• **Excerpt to read**:
#####

Publication of a Prospectus and Notice of an EGM

RNS Number : 1154G
Picton Property Income Limited
01 May 2014
 



 

THIS ANNOUNCEMENT (INCLUDING THE IMPORTANT INFORMATION) AND THE INFORMATION CONTAINED HEREIN IS RESTRICTED AND IS NOT FOR RELEASE, PUBLICATION OR DISTRIBUTION, IN WHOLE OR IN PART, DIRECTLY OR INDIRECTLY, INTO THE UNITED STATES, AUSTRALIA, NEW ZEALAND, CANADA, JAPAN, SOUTH AFRICA OR ANY OTHER JURISDICTION IN WHICH SUCH RELEASE, PUBLICATION OR DISTRIBUTION WOULD BE UNLAWFUL.

THIS ANNOUNCEMENT IS AN ADVERTISMENT AND NOT A PROSPECTUS. THIS ANNOUNCEMENT IS FOR INFORMATION PURPOSES ONLY AND DOES NOT CONSTITUTE AN OFFER OR INVITATION TO PURCHASE OR ACQUIRE ANY TRANSFERABLE SECURITIES (AS DEFINED IN SCHEDULE 11A OF THE FINANCIAL SERVICES AND MARKETS ACT 2000), NOR SHALL IT FORM THE BASIS OF ANY CONTRACT FOR THE SALE OF ANY INTEREST IN A TRANSFERABLE SECURITY OR A SOLICITATION, INDUCEMENT, ADVICE OR RECOMMENDATION TO EFFECT ANY TRANSACTION OF ANY KIND WHATSOEVER. POTENTIAL INVESTORS SHOULD READ THE RELEVANT PROSPECTUS (WHICH HAS BEEN PUBLISHED FOLLOWING APPROVAL BY THE UK LISTING AUTHORITY) CAREFULLY BEFORE ANY INVESTMENT DECISION IS MADE.

#####

• **What the task asks**: Return, word for word, the portion of the Picton announcement between "THIS ANNOUNCEMENT IS AN" and "DECISION IS MADE.", inclusive. The listing that follows is separate material with no connection to the Picton announcement.

• **Data below**:
#####

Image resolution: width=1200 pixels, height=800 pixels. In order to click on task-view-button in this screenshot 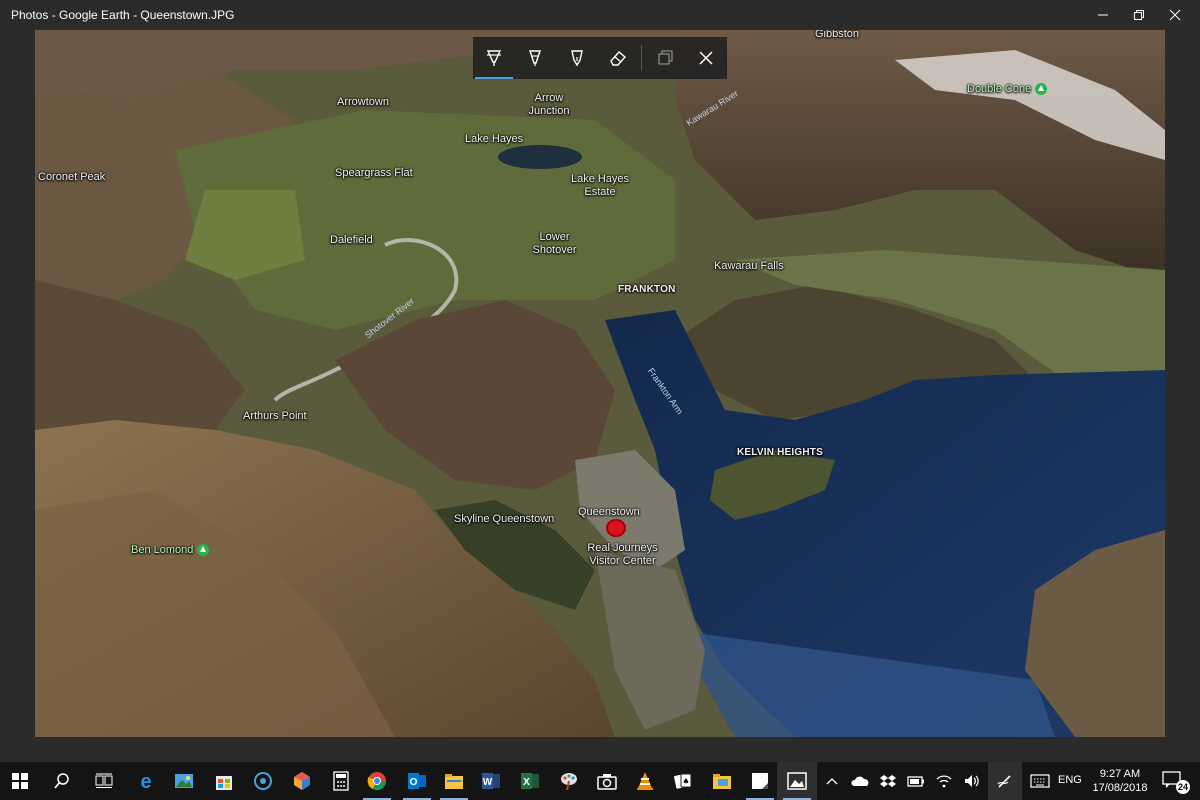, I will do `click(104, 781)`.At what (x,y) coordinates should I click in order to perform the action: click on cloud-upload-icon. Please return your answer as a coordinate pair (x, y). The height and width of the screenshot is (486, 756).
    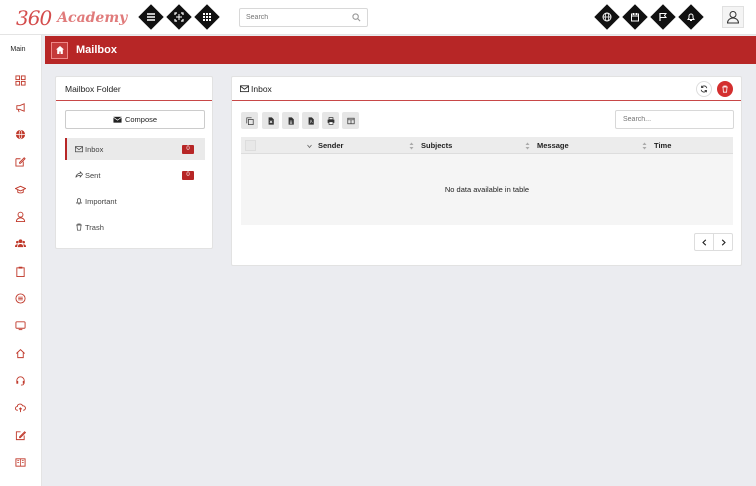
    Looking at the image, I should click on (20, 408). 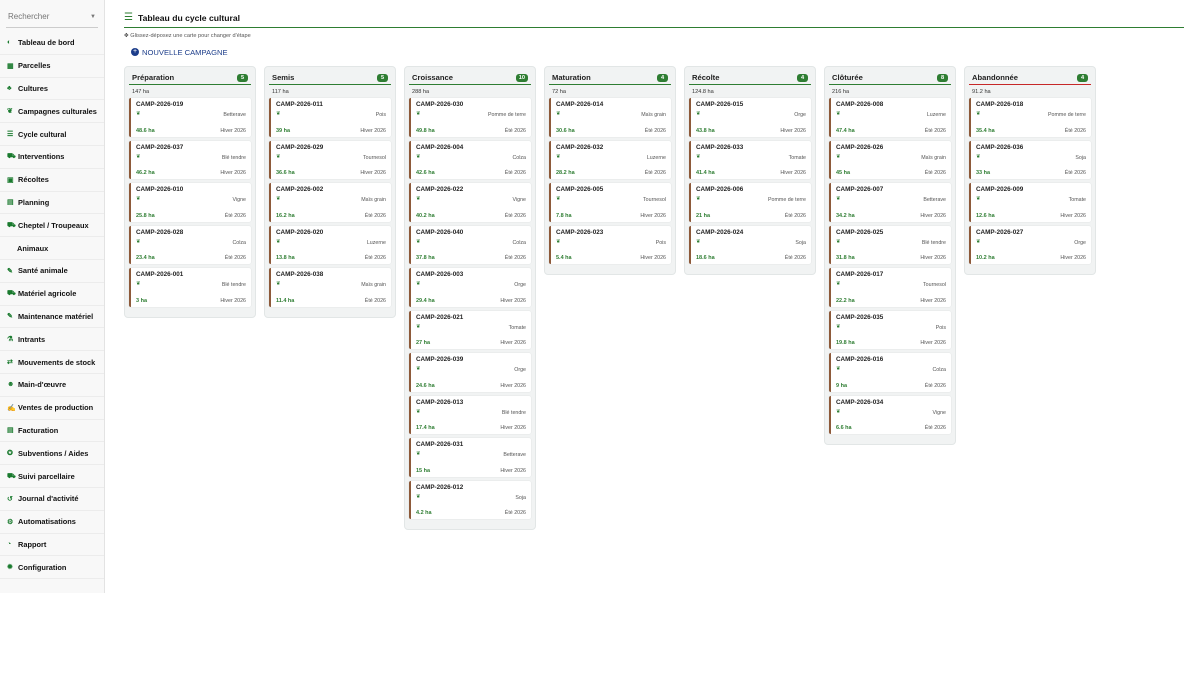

#####

• **Result**:
THIS ANNOUNCEMENT IS AN ADVERTISMENT AND NOT A PROSPECTUS. THIS ANNOUNCEMENT IS FOR INFORMATION PURPOSES ONLY AND DOES NOT CONSTITUTE AN OFFER OR INVITATION TO PURCHASE OR ACQUIRE ANY TRANSFERABLE SECURITIES (AS DEFINED IN SCHEDULE 11A OF THE FINANCIAL SERVICES AND MARKETS ACT 2000), NOR SHALL IT FORM THE BASIS OF ANY CONTRACT FOR THE SALE OF ANY INTEREST IN A TRANSFERABLE SECURITY OR A SOLICITATION, INDUCEMENT, ADVICE OR RECOMMENDATION TO EFFECT ANY TRANSACTION OF ANY KIND WHATSOEVER. POTENTIAL INVESTORS SHOULD READ THE RELEVANT PROSPECTUS (WHICH HAS BEEN PUBLISHED FOLLOWING APPROVAL BY THE UK LISTING AUTHORITY) CAREFULLY BEFORE ANY INVESTMENT DECISION IS MADE.